Haifa’s Rambam Medical Center (photo credit: WIKIMEDIA COMMONS/RAMBAM MEDICAL CENTER)
Haifa’s Rambam Medical Center
(photo credit: WIKIMEDIA COMMONS/RAMBAM MEDICAL CENTER)
A 20-year-old college student from Gaza, who is studying in Algiers, arrived at the Rambam Medical Center via Jordan to donate a lifesaving kidney to his 13-year-old brother. His family was reunited at the Haifa hospital’s pediatric nephrology department, and the surgery was successful.
The boy, K., had been admitted to Israel several times for treatment at Tel Aviv Sourasky Medical Center and Sheba Medical Center at Tel Hashomer. During the course of his childhood, he underwent several operations, including one to remove a dysfunctional kidney. However, in recent years, his condition continued to deteriorate, and he reached Rambam in May of last year, when his kidney function was estimated at less than 20%.
The mother, who has six children, had to decide whether the boy would start kidney dialysis or try to get a donor kidney from a relative.
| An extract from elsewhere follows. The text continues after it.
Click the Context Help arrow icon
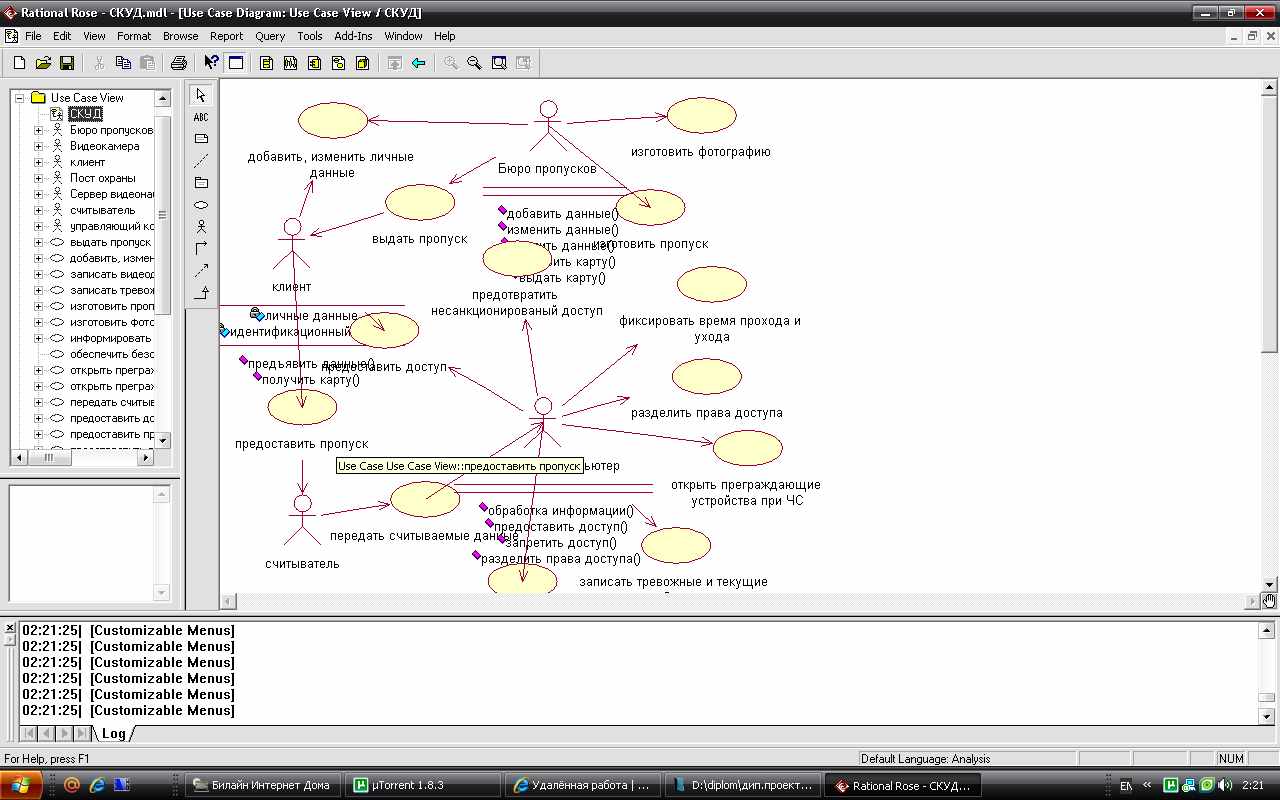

She wanted to donate a kidney but was found unsuitable, as was her 24-year-old son. The next brother, M., studying in Algeria, which does not have diplomatic relations with Israel, was found to be a match and he consented to the procedure.
In August, Rambam provided, through Yazid Falah – a health coordinator for patients from the Palestinian Authority who works in the hospital’s patient admissions department – an official letter to the academic institution in which M. studies, detailing the circumstances of his planned visit to Israel and made a commitment that M. would not miss the upcoming academic year.
At the beginning of November, after a number of dialysis treatments, the two brothers underwent their operations, which were successfully led by Prof. Aharon Hoffman, the director of Rambam’s vascular surgery department and colleagues.
The boy shows excellent signs of recovery, but he and his family can’t return to Gaza now because he needs medical care twice weekly, said Dr. Israel Eisenstein, the head of Rambam’s pediatric kidney transplant service.
“If he had been an Israeli child who could be treated as an outpatient, he could have been discharged long ago,” said Eisenstein. “The family is united in Israel, and in the near future, K. will return to Gaza Strip as a healthy person, along with his mother, and M. will return to Algeria through the Jordanian kingdom to continue his studies.”
Since the beginning of pediatric kidney transplants at Rambam in 2014, a total of 32 transplants have been performed, of which one-third have been performed on children from the Palestinian Authority and Jordan. In 2017, 11 kidney transplants were performed on children – a record number for the north of the country, Rambam said.